When I opened them, he was still there. Nathan. Right in front of me.
And he was looking at me. He didn't change a bit except for the fact that his long hair was now short and curly.
But something about the way he stared made me feel really strange.
There was no recognition, no warmth—nothing of the man I once knew.
"Nathan…" I began. "You're… You're…"
"I'm alive," he said, cutting me off.
His voice. Oh, God!
His voice. It hadn't changed—not a single note of it.
I couldn't believe I was hearing his voice again after this long. Not in my wildest dreams did I think I would ever hear them again.
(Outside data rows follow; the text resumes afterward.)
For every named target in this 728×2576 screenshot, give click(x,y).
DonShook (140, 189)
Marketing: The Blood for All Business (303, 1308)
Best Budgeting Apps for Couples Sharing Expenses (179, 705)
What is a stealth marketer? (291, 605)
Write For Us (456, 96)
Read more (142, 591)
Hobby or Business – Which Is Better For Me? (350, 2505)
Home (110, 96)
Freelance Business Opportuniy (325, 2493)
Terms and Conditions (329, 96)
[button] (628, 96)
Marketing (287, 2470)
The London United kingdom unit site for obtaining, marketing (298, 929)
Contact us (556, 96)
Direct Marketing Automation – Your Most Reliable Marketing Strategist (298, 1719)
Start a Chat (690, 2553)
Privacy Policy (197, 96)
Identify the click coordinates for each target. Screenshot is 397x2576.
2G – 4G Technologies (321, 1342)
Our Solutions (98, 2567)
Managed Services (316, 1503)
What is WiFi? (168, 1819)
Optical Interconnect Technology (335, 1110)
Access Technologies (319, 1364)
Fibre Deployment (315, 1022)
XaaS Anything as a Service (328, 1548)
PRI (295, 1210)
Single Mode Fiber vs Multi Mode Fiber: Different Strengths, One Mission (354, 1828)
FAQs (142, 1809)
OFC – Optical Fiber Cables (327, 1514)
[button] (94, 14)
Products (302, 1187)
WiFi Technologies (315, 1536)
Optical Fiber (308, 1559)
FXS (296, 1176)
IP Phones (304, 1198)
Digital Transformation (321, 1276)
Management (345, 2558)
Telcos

But something was off. His tone—it was cold. Detached. Like the Nathan I had loved was buried under ice.
I wanted to reach for him, to touch him, to feel the warmth of his skin against mine, to know he was truly alive.
But my hands wouldn't move. My whole body trembled, still locked in shock.
"Oh my God! It's Nathan!" Sophia shouted as she approached.
Her reaction was the confirmation I needed. If she saw him too, then this wasn't a dream. Nathan wasn't a ghost.
He was alive.
My Nathan was alive.
"Oh my God! You're alive!" Sophia exclaimed.
Relief, confusion, anger, joy, hurt—everything tangled into a knot I couldn't untie.
I wanted to speak, to ask him a thousand questions, but no words would come.
I wanted to hug him. To kiss him. To hold him so tightly he'd never leave me again. But I couldn't move.
"Nathan…" I finally managed, my lips were trembling as if I had been standing under the rain. "Where… What… How…"
Sophia stepped in when my words failed.
"How did you survive? What happened on the battlefield?"
But Nathan said nothing. He didn't move, didn't react, didn't offer a single word.
"Nathan…" I whispered again, trying to reach him, to break through whatever mountain he had built. "It's me. It's Evelyn."
"I know who you are. You're Evelyn, Alpha Sebastian Miller's daughter and the only heir to the pack."
My Nathan sounded cold, he was so cold, distant—like I was a stranger to him. Like I was nothing.
Like nothing ever existed between us seven years ago.
This wasn't the Nathan I knew.
This wasn't my Nathan.
A single tear escaped and slid down my cheek before I could stop it.
"I... I know it's been seven years, but… but you owe us an explanation. You owe me an explanation."
He owed me that much. He couldn't just vanish for seven years, leave us thinking he was dead, and then return as if nothing had happened.
Worse, he was acting like I didn't matter. Like I hadn't mattered at all.
"I don't owe anyone an explanation, Evelyn."
I flinched as if his words had struck me.
"What do you mean you don't owe her an explanation?" Sophia stepped in, "Evelyn mourned you for—"
"Do you both care for anything?" Nathan changed the topic instantly. "I came here for a cup of coffee."
I stared at him, my mouth dropped open instantly.
Was this really happening?
The man I had grieved for, the man who had occupied my thoughts and haunted my dreams, was standing here, alive and breathing, treating me like I was a stranger.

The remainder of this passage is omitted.